⟨

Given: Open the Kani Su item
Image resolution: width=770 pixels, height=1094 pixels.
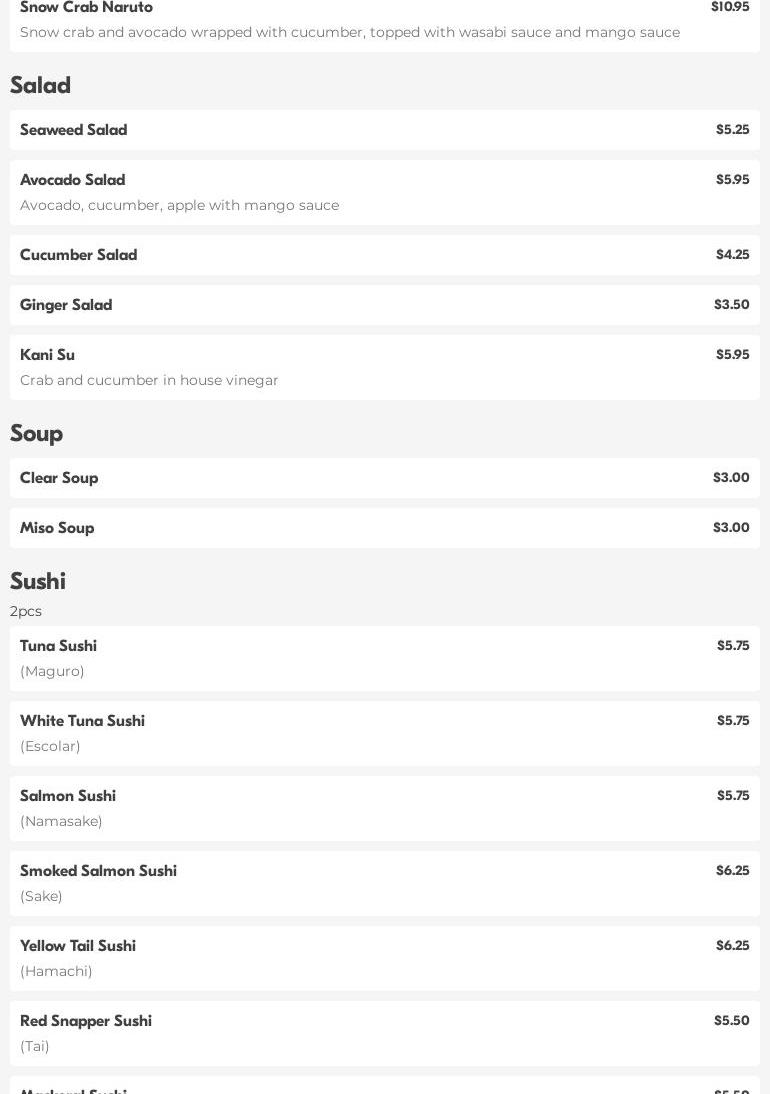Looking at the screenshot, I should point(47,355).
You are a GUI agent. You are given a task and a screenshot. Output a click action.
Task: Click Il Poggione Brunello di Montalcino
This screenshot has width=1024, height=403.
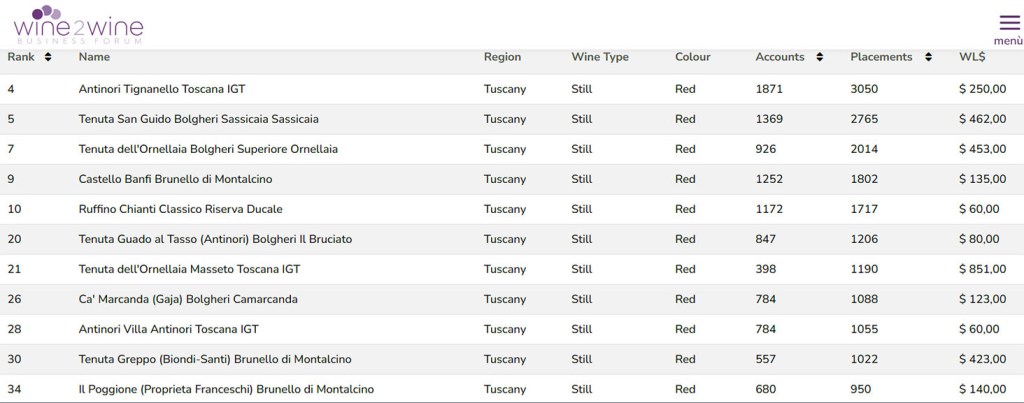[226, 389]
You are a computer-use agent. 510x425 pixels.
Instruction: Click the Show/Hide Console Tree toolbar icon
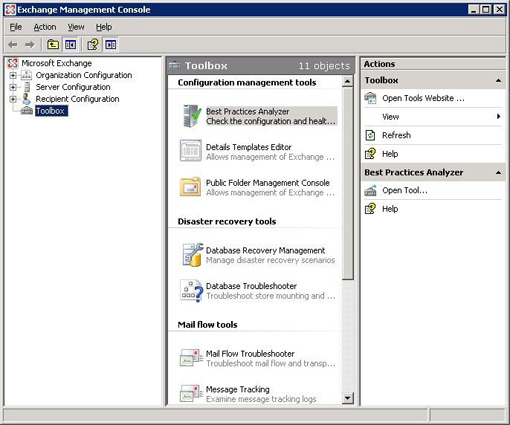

⟩

(Action item): Restate the data exactly, though only from the line that contains "You are a GUI" through its last line, both ends included and with the pictures left out.

(Task answer):
You are a GUI agent. You are given a task and a screenshot. Output a click action.
Task: Click Il Poggione Brunello di Montalcino
This screenshot has width=1024, height=403.
[226, 389]
You are a computer-use agent. 510x425 pixels.
Instruction: Click the Show/Hide Console Tree toolbar icon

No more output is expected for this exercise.